■ **GIVEN REQUEST**: Can you copy every one of these records word for word, leaving the pictures out of your answer?
++++ WORKING DATA
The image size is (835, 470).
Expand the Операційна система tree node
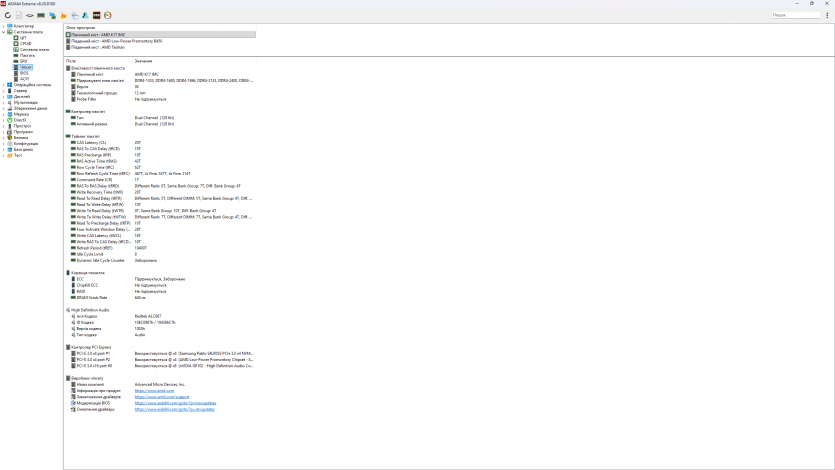3,85
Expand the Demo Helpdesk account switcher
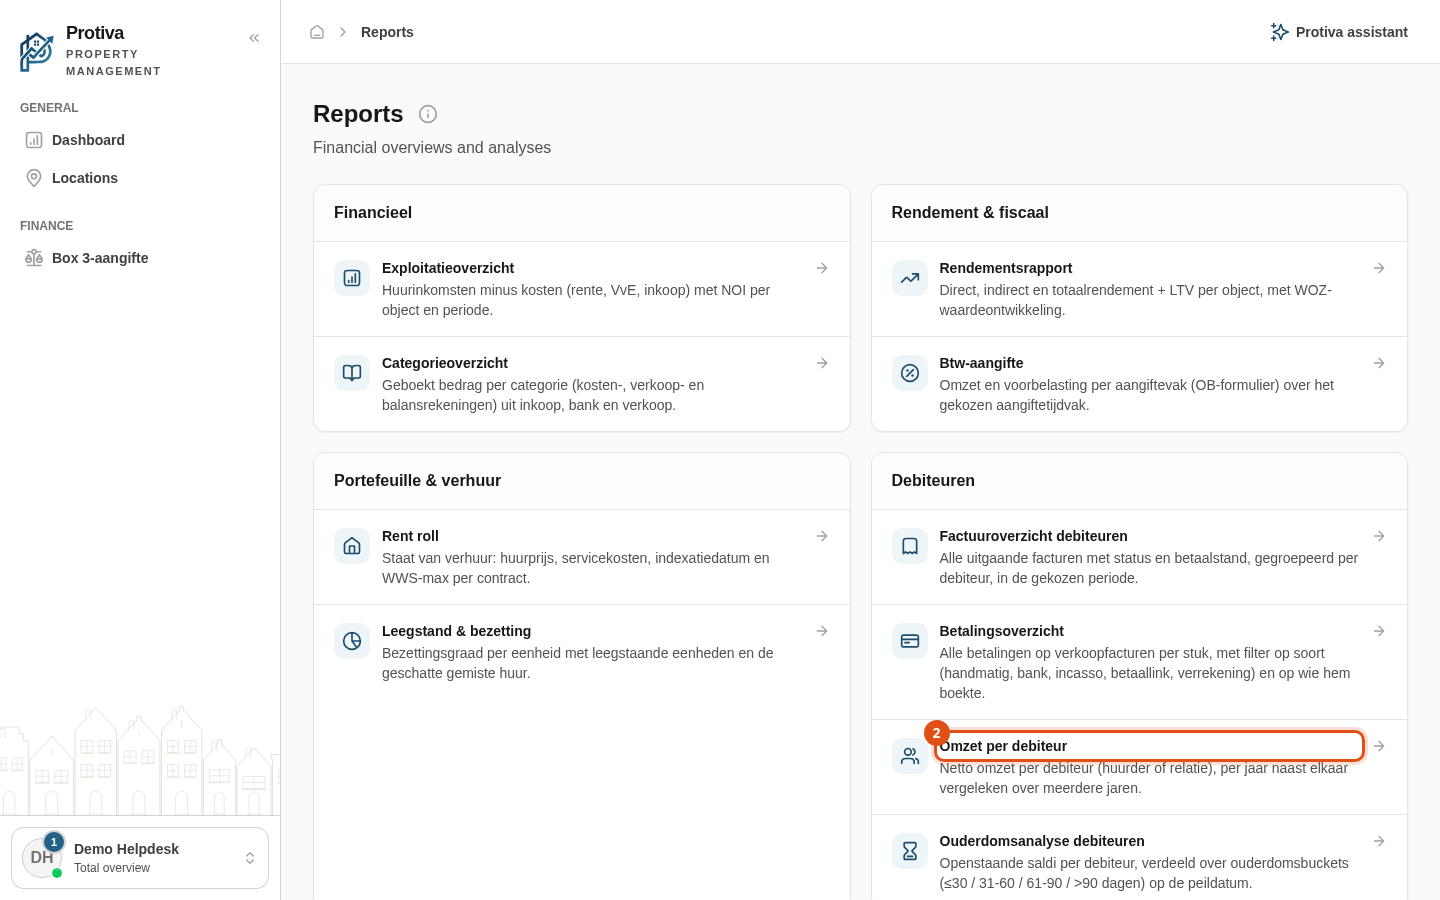Image resolution: width=1440 pixels, height=900 pixels. click(x=140, y=858)
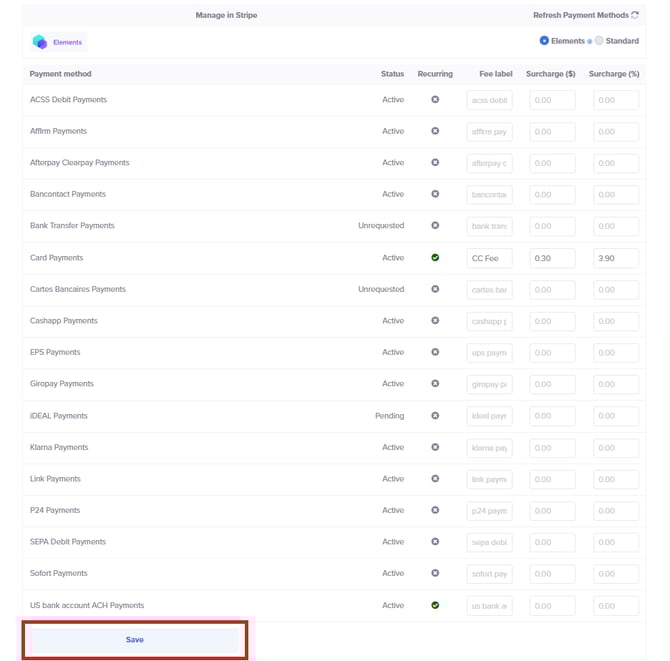Click the Card Payments surcharge percent field
Image resolution: width=670 pixels, height=661 pixels.
point(614,258)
++++++++
■ **THE RESULT**:
The image size is (835, 470).
Expand the Операційна система tree node
3,85
Expand the Demo Helpdesk account switcher
Image resolution: width=1440 pixels, height=900 pixels. click(x=140, y=858)
Click the Card Payments surcharge percent field
Image resolution: width=670 pixels, height=661 pixels.
point(614,258)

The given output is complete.